There are all sorts of questions out there about Google’s $12.5 billion acquisition of Motorola Mobility. What will the deal mean for HTC and Samsung, the other cellphone makers using the Android platform? Will the merger force Microsoft to make a bid for Nokia? And is Carl Icahn, Motorola’s biggest shareholder, finally satisfied? I’ll leave it to others to ruminate on all that. I’m interested, as always, in what this deal means for lawyers.

The one clear answer is that a union between Google and Motorola is a good thing for Quinn Emanuel Urquhart & Sullivan.

Quinn’s Charlie Verhoeven and his patent litigation team are favorites of both Google and Motorola in the smartphone wars. With Google’s endorsement, Quinn has been representing both Samsung and HTC in high-stakes litigation against Apple; Quinn got those assignments after amassing an impressive collection of patent trial wins for Google in the Eastern District of Texas. (Even Verhoeven and Google can’t win ‘em all; I reported in May on a $5 million verdict against Google in the Bedrock patent trial.)

There’s been speculation that Google brought Quinn into the HTC and Samsung cases under an Android indemnification agreement. Google and its partners have never confirmed that any such deal exists. If there is an indemnity arrangement, that might explain why Quinn Emanuel is representing Motorola in smartphone litigation with Apple and Microsoft. (When Google recently filed a non-party motion for sanctions against Microsoft in Microsoft’s U.S. International Trade Commission case against Motorola, Quinn Emanuel signed the Google pleading — even though Quinn also represents Motorola in the case, along with Steptoe & Johnson.)

But Quinn Emanuel’s relationship with Motorola extends beyond Motorola’s smartphone litigation.
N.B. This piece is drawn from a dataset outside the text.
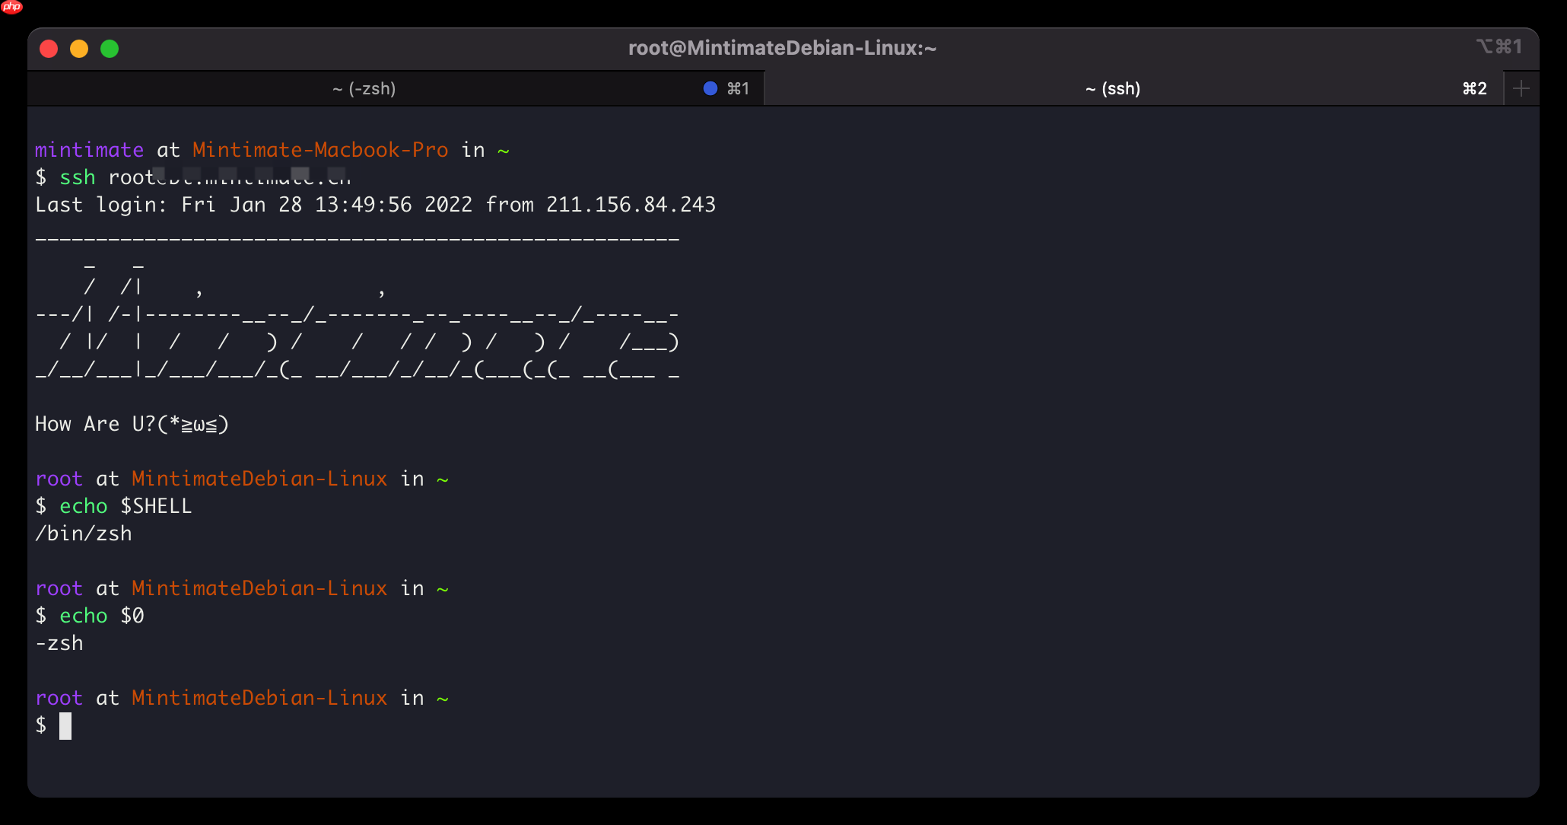Switch to the zsh tab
The firm stepped into a vicious trade secrets fight between Motorola and a Florida company after Motorola was twice sanctioned for discovery violations. The $10 billion case ended up settling for less than $50 million.

Also worth pointing out whenever we’re talking about Google: one of the two most recent appointees to the Federal Trade Commission, Edith Ramirez, was previously an IP partner at Quinn Emanuel. Last October, in a speech before the Golden State Antitrust and Unfair Competition Law Institute, Ramirez spoke of her first FTC review: Google’s proposed merger with AdMob, the rival smartphone advertising network. Even though the deal meant the combination of two of the biggest players in a rapidly expanding market, Ramirez voted with her fellow commissioners to permit the merger, partly because Apple was developing its own mobile ad network.

I reached out to John Quinn and Charles Verhoeven, but neither responded to my e-mail.